(Working data Opens)

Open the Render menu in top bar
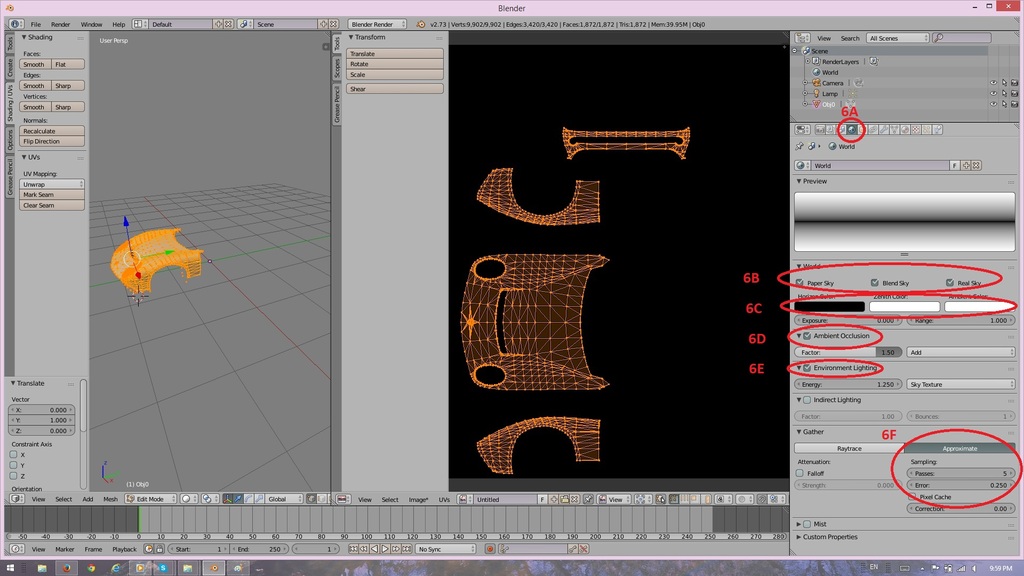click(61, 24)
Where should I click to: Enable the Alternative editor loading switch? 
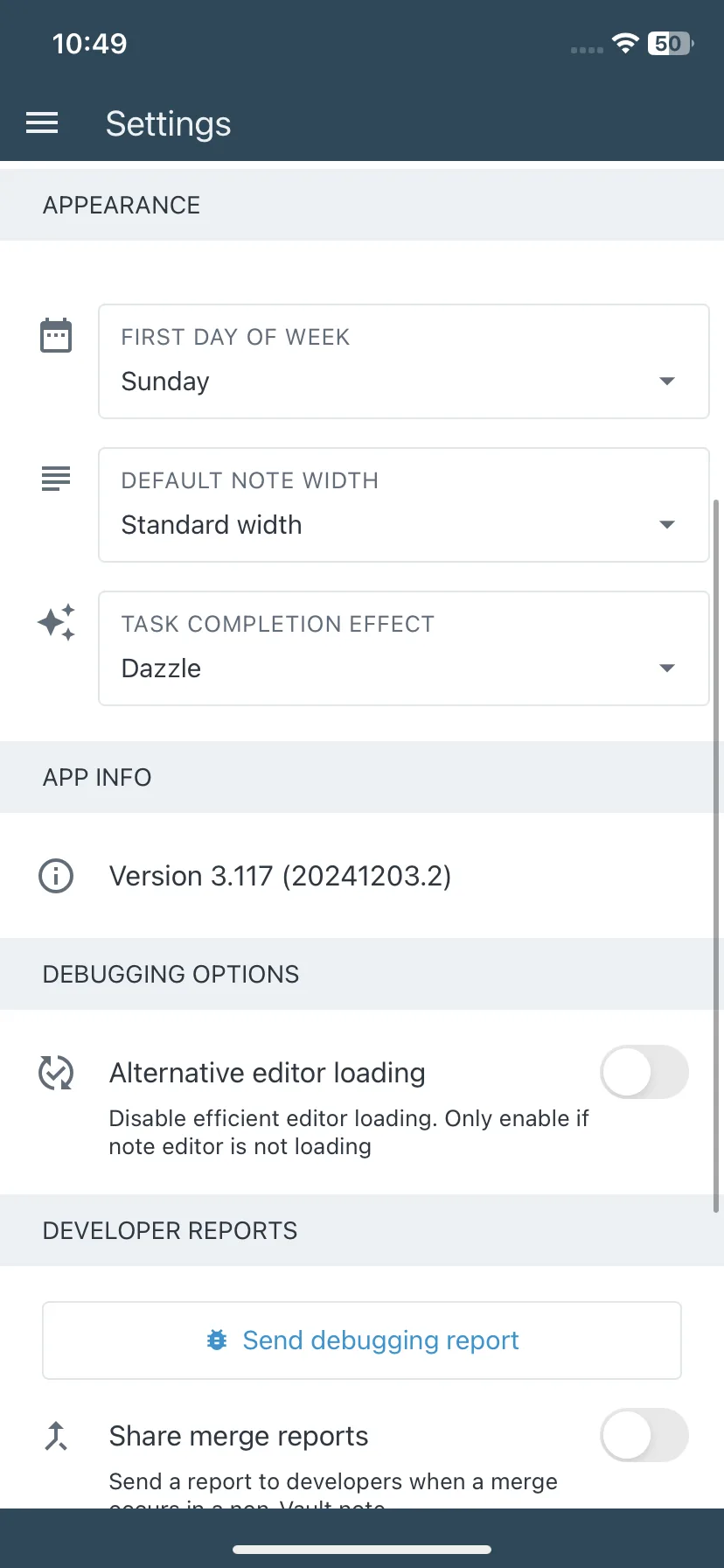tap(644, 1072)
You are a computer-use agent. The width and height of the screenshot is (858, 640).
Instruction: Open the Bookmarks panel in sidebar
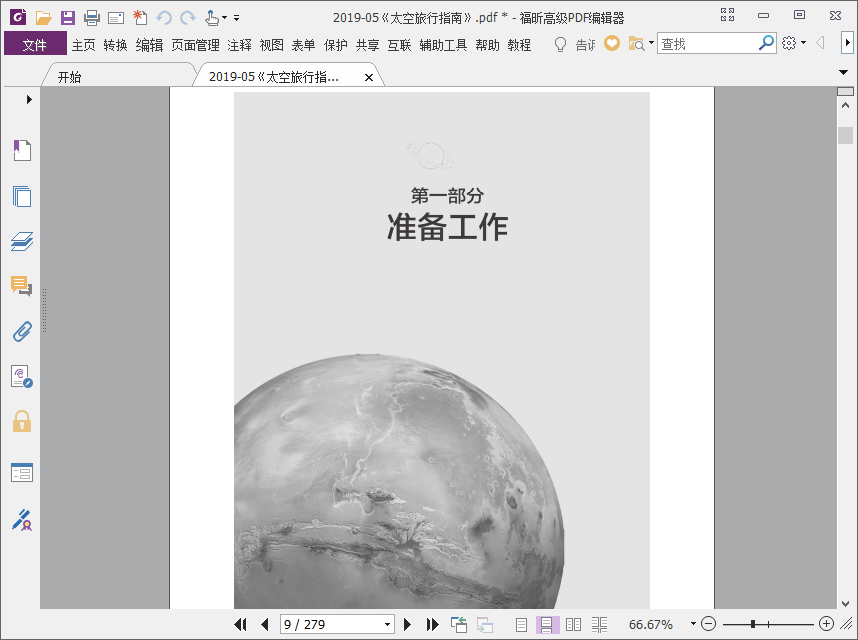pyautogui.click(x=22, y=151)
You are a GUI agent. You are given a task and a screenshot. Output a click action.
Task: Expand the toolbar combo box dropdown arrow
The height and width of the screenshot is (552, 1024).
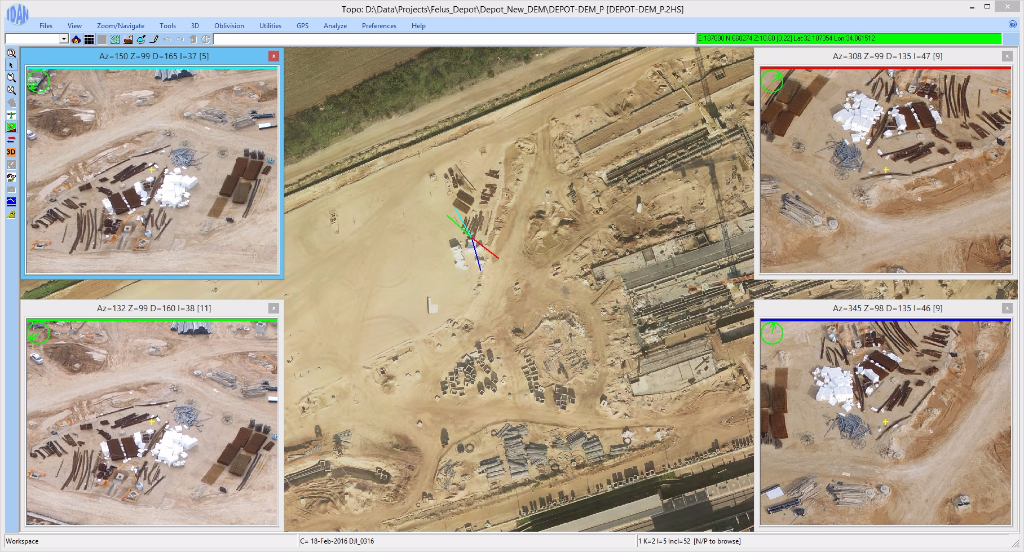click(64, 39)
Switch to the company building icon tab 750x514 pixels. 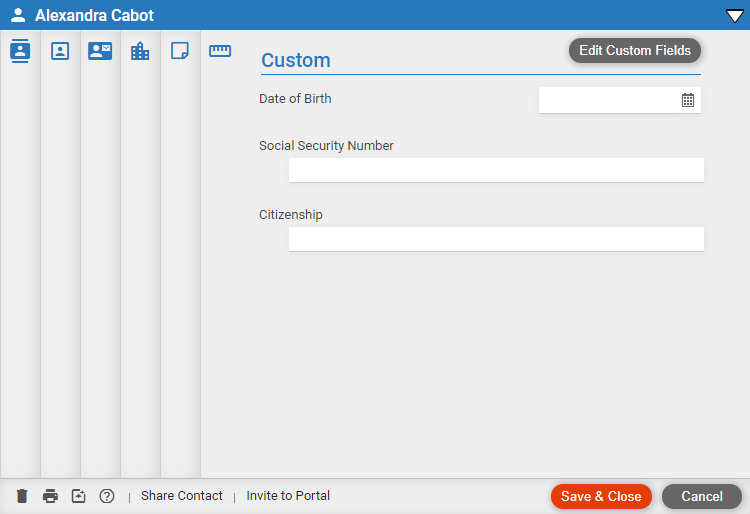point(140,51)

(Working data Closes)
(Working data Opens)

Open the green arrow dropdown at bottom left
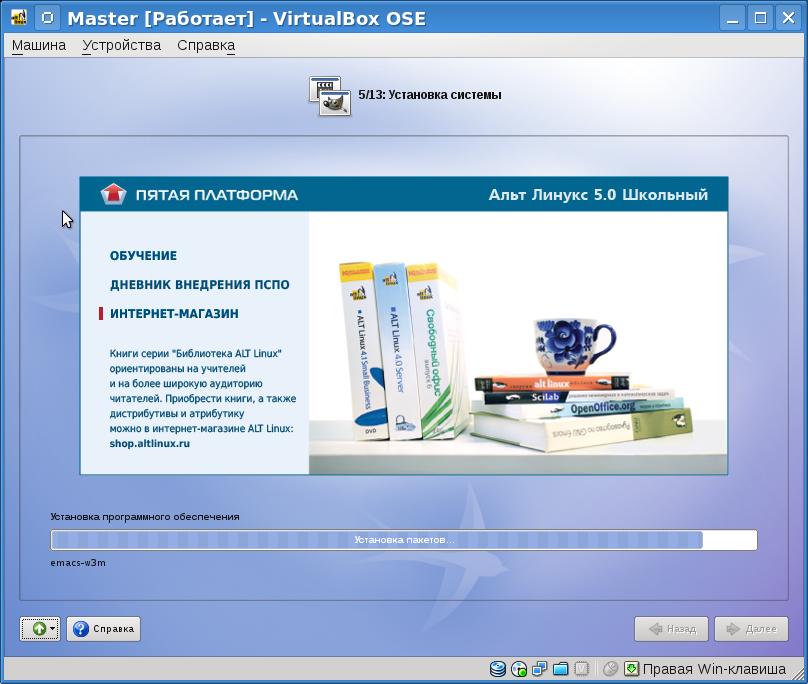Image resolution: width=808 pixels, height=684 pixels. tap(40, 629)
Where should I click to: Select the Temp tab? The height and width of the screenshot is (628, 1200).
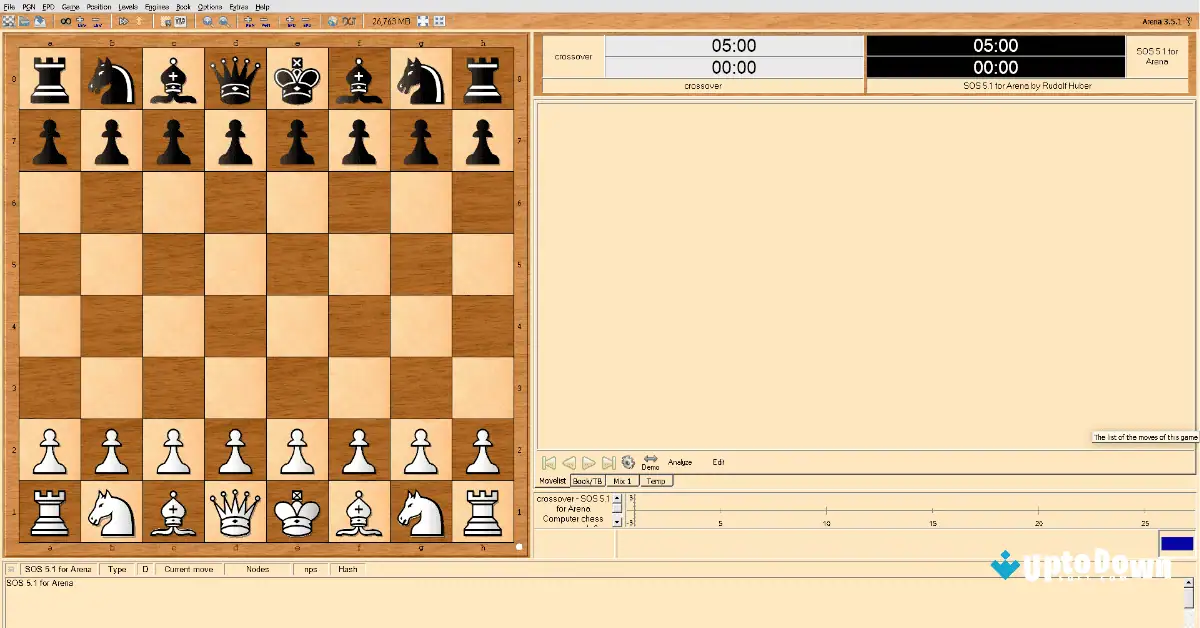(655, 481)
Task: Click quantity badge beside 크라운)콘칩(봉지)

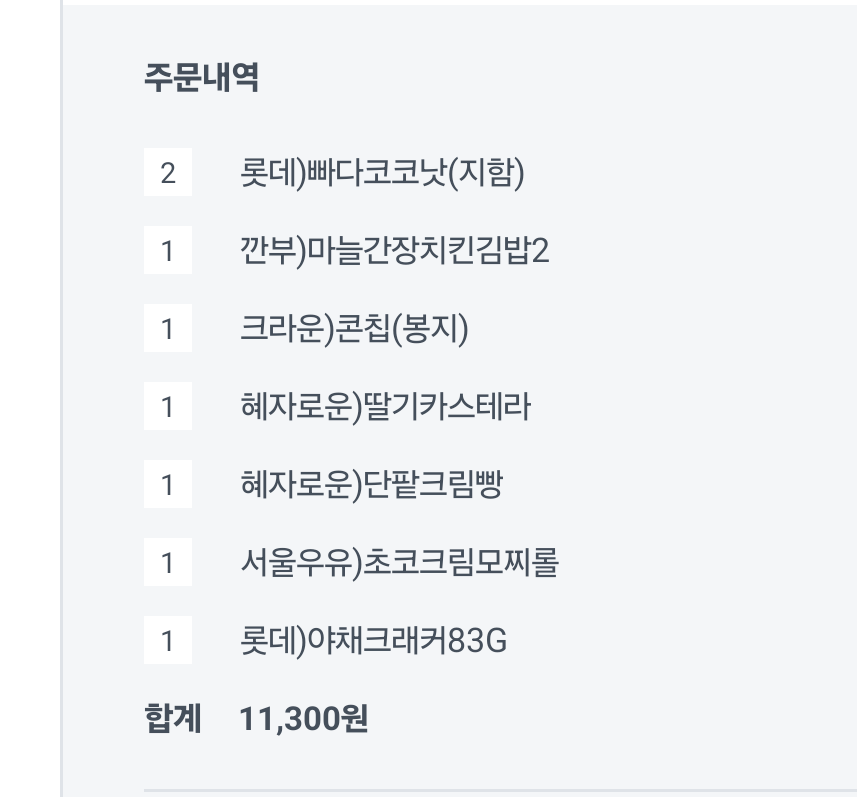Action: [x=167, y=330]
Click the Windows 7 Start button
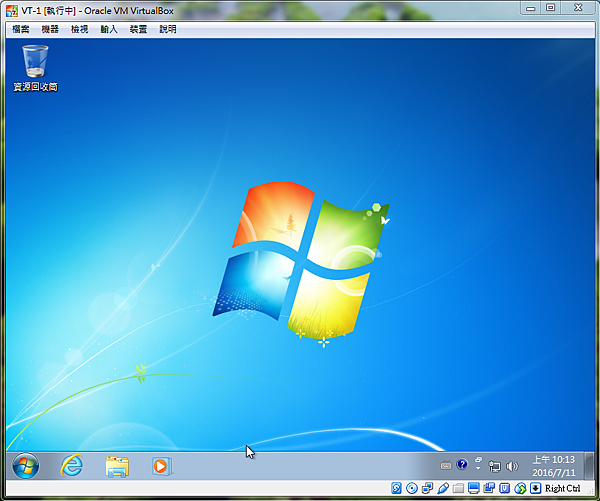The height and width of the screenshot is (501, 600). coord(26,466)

(Working data Closes)

• Task description: Each line with "agent" in it must be identified and copied from the material.

• Response area:
You are a computer-use agent. The width and height of the screenshot is (858, 640).
You are a GUI agent. You are given a task and a screenshot. Output a click action.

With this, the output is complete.